|Ayn Rand; Deirdre McCloskey|
Rand’s case for the word “selfishness” is contained in a few short essays in her only book on ethical theory The Virtue of Selfishness. But these essays do not hold up very well because many of her assertions are not backed by evidence. She does not acquaint the readers with the background of the problem: How did the concept of selfishness originate? How did the wrong meaning got attributed to this word?
Rand does not consider the actual arguments of the other thinkers who have philosophized on the concept of selfishness. Did she believe that she was the first thinker in history to regard selfishness as a virtue? I don’t know the answer to that, but what I know is that the idea of selfishness being a virtue has been expressed by several thinkers before Rand.
One of these thinkers is Bernard Mandeville (1670-1733)—in his famous work The Fable of the Bees or Private Vices, Public Benefits, he has challenged the traditional ideas of morality and religion. He argues that happiness and progress are possible only when men are left free to pursue their material self interest. But there is no mention of Mandeville in Rand’s book. I am not saying that Mandeville’s conception of selfishness is same as that of Rand, but he was writing in the 18th century and for his time he was a very original thinker on this subject.
By neglecting the philosophical evolution of the word “selfishness,” and confining her thesis to merely lambasting the traditional conceptions of morality and religion, Rand has created a rather weak system of morality. Her thesis on selfishness being a virtue is not convincing.
In contrast to Rand, Deirdre McCloskey offers an engrossing thesis on the word “bourgeois.” She has written three books (combined length of around 2000 pages): The Bourgeois Virtues: Ethics for an Age of Commerce; Bourgeois Dignity: Why Economics Can't Explain the Modern World; Bourgeois Equality: How Ideas, Not Capital or Institutions, Enriched the World.

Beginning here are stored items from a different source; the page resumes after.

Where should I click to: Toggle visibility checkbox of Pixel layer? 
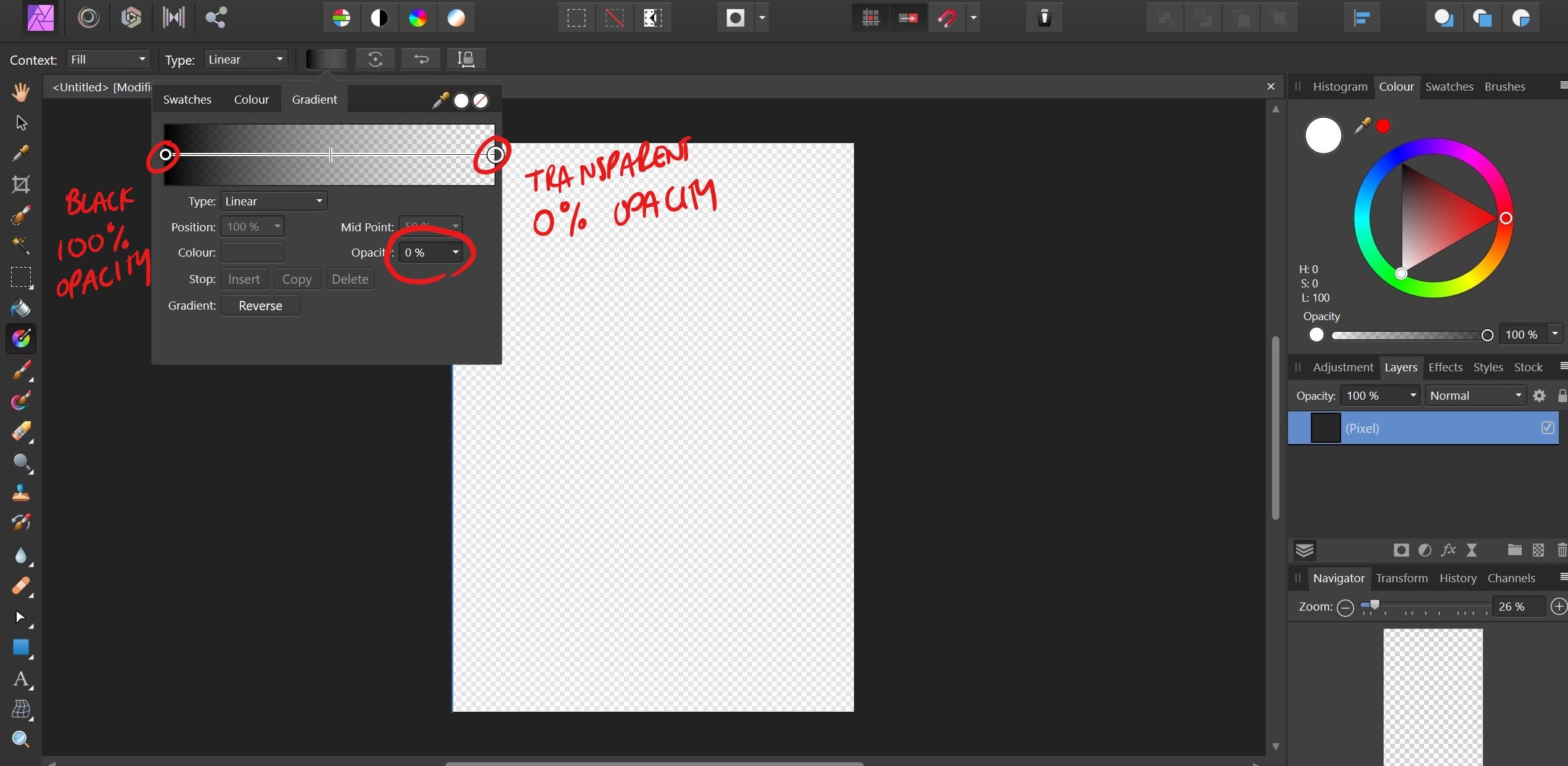pyautogui.click(x=1548, y=427)
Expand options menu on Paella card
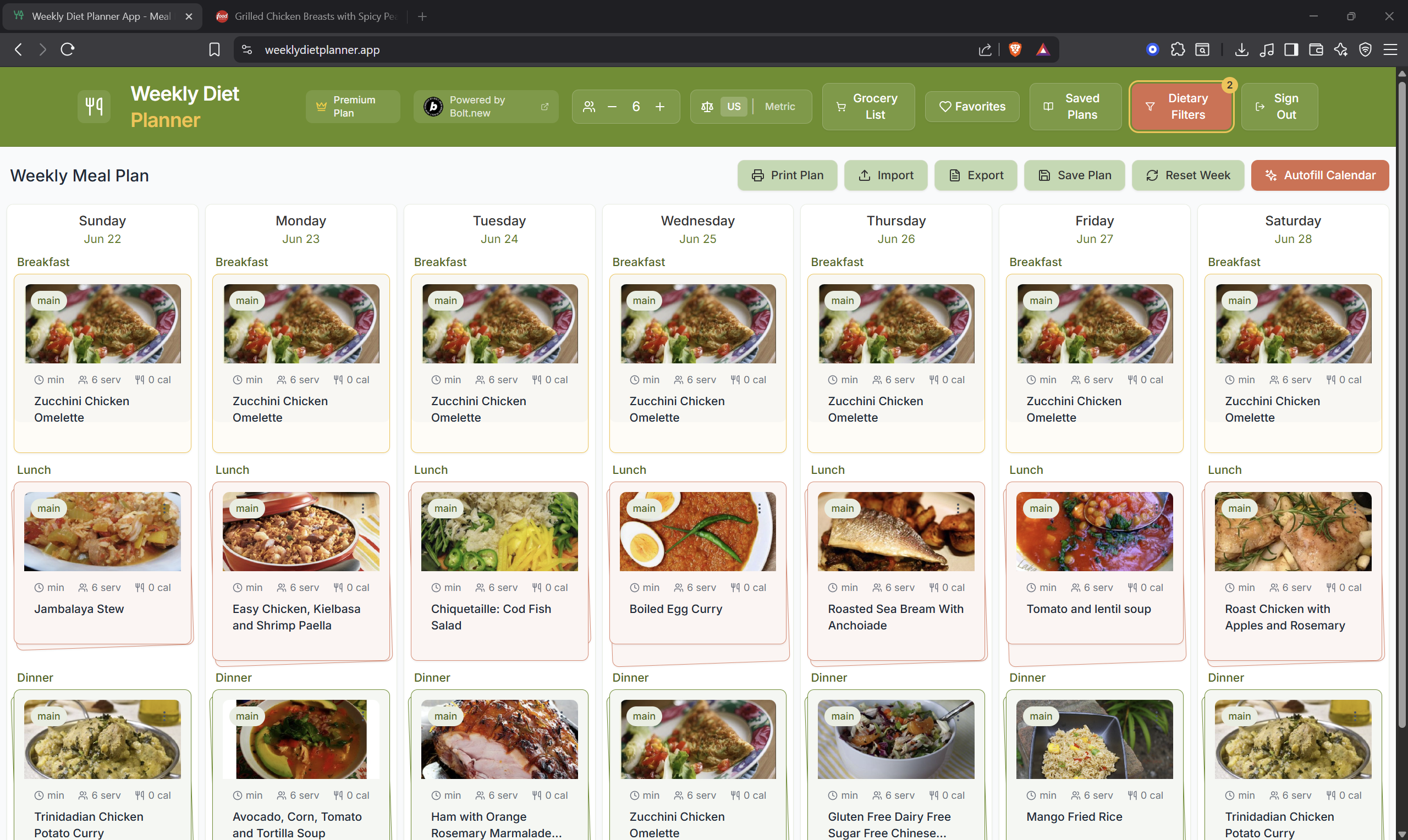Screen dimensions: 1408x840 pyautogui.click(x=363, y=509)
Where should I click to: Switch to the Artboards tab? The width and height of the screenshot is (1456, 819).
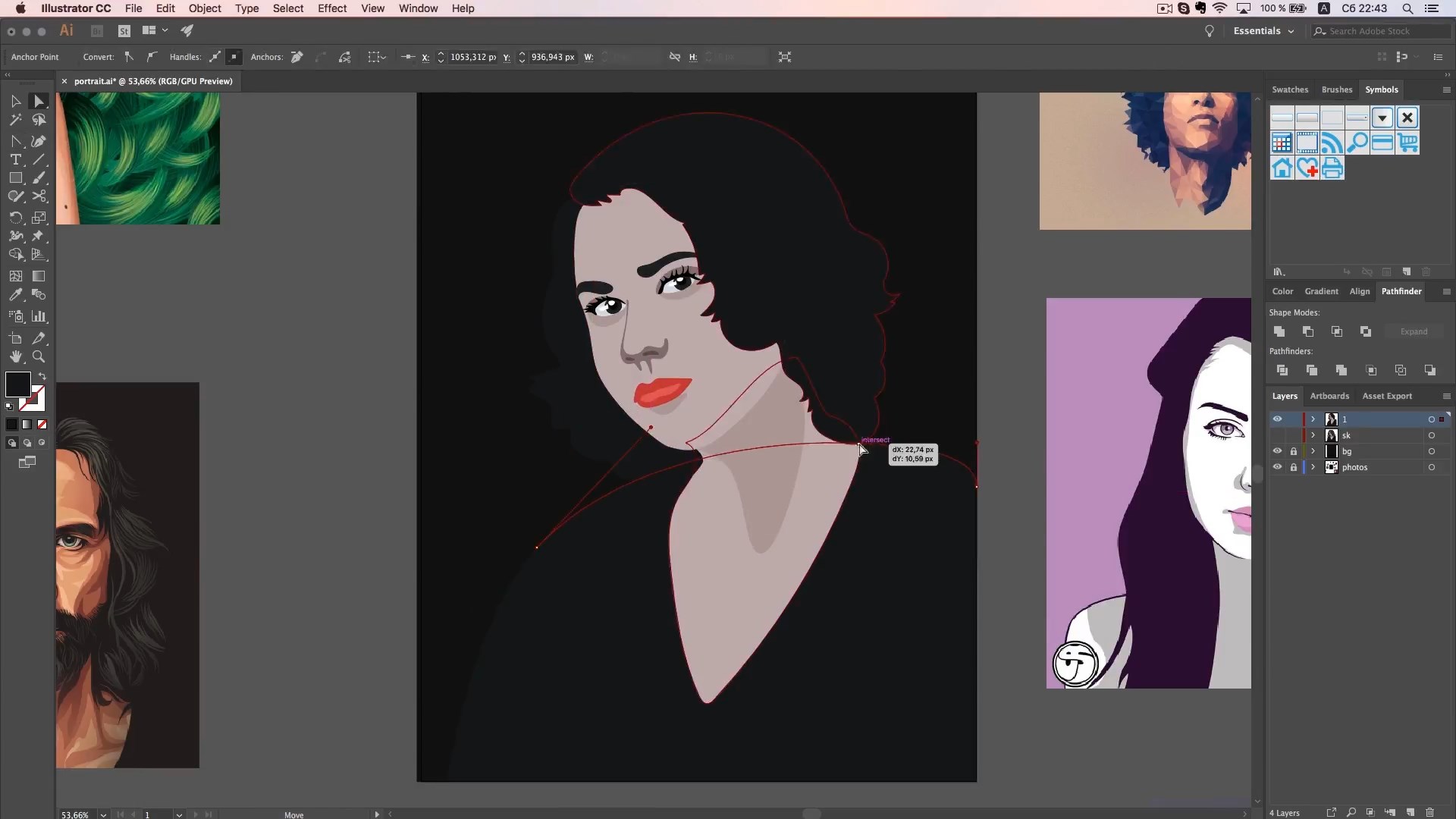click(x=1329, y=396)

McCloskey talks about the way in which the philosophers and theologians have vilified the markets for almost two millennium, and the scornful manner in which the intellectuals, artists, and politicians have treated the bourgeois class in the last 150 years. She offers arguments to prove that the arguments against the markets and the bourgeois class are wrong, and shows that the bourgeoisie is a noble class, that it is the chief repository of the virtues instilled by commercial life, and that there is a strong correlation between bourgeois virtue and laissez-faire capitalism.
Rand’s case for reclaiming the word “selfishness” is not strong because she is unable to offer convincing philosophical arguments. McCloskey has done a far better job in making a case for reclaiming the word “bourgeois.”